I haven't dated in years, and I'm so much happier. My friends kept introducing me to men who either were broke, or had a ton of baggage, so I just stopped. When a friend kept trying to get me to go out with his friend, who had married and divorced the same woman at least three times, and was stone broke I simply quit, and I'm so much happier without supporting someone and paying their child support.
ME! Single and happy. My only complaint is the constant questions from the family about why I'm in my mid-30s and not married with kids. I tell them I have kids -- 8 horses, 11 cats, and 1 dog. I work 70 hours a week, plus the farm on top of that, and most guys I've met don't understand that.

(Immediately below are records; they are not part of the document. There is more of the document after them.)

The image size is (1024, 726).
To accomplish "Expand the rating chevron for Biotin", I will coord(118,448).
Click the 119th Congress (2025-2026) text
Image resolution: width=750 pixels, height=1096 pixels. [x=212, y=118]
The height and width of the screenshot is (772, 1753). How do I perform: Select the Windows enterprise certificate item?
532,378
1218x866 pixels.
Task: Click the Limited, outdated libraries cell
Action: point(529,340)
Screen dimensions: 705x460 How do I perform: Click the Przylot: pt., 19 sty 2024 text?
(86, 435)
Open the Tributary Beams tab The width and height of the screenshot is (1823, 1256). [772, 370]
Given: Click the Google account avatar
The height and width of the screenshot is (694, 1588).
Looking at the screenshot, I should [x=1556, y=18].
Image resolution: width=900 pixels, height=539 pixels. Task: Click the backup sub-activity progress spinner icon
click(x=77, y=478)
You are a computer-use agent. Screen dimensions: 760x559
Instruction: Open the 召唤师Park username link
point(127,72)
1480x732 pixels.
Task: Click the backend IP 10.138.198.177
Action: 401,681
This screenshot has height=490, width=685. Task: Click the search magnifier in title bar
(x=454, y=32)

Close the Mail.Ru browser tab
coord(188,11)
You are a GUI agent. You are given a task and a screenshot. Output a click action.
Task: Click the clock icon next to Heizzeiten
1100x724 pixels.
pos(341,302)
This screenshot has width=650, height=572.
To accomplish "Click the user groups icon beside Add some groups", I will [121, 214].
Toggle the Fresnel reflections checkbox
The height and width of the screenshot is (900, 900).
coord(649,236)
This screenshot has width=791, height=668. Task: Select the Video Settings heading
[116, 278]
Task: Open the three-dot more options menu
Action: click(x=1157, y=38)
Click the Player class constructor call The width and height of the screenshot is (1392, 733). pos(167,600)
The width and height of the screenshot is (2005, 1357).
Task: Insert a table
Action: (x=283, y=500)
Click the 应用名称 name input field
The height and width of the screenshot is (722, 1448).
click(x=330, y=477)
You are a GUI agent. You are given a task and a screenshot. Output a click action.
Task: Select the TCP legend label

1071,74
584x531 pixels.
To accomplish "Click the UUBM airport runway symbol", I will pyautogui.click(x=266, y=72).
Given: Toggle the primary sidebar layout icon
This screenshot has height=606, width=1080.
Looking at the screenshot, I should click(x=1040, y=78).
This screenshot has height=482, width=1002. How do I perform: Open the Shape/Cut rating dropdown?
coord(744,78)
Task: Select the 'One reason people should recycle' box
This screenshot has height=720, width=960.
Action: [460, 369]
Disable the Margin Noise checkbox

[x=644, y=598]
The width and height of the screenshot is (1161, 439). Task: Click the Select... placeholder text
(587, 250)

I keep hoping Mr Right is out there, don't get me wrong, but I'm not going to turn over every rock in creation to find him, either. When it's meant to happen, it will. Maybe next year when I go to England on vacation . . .
i get tired of being the odd one out when I hang with friends. And I get tired of all of my friend's boyfriends/husbands always wondering why I'm single. And I get tired of everyone in my family asking me if I'm dating anyone.
i just can't seem to find anyone who doesn't annoy the crap out of me.
I just tell inquirers that I would rather be lonely than irritated.
but i love relationships and hate not having one. It is what it is and I just go on with my horses and cat.
Totally agree. The worst part is the hang-dog looks you get from others who want you "to be happy". So much better being content alone, than miserable and stuck.
My sibs are all older than I am, and all (now) happily married. So they keep trying to figure me out. I say I'd like someone else, and I would, I'm a good partner and supportive, but I'm not the type that HAS to have another in my life. I don't know if any of them, or any of several other family and friends, have ever lasted long alone. Jumping right into another relationship to keep from being alone, to me, is absurd!
How can there be so many currents in such a little puddle? National Velvet
I guess it depends on whether you're window shopping broke, or with money in your pocket. If you're broke you couldn't buy even if you wanted to so its not a choice. If you have money, but don't buy, then it is a choice.
He is total garbage! Quick! Hide him on my trailer (Petstorejunkie).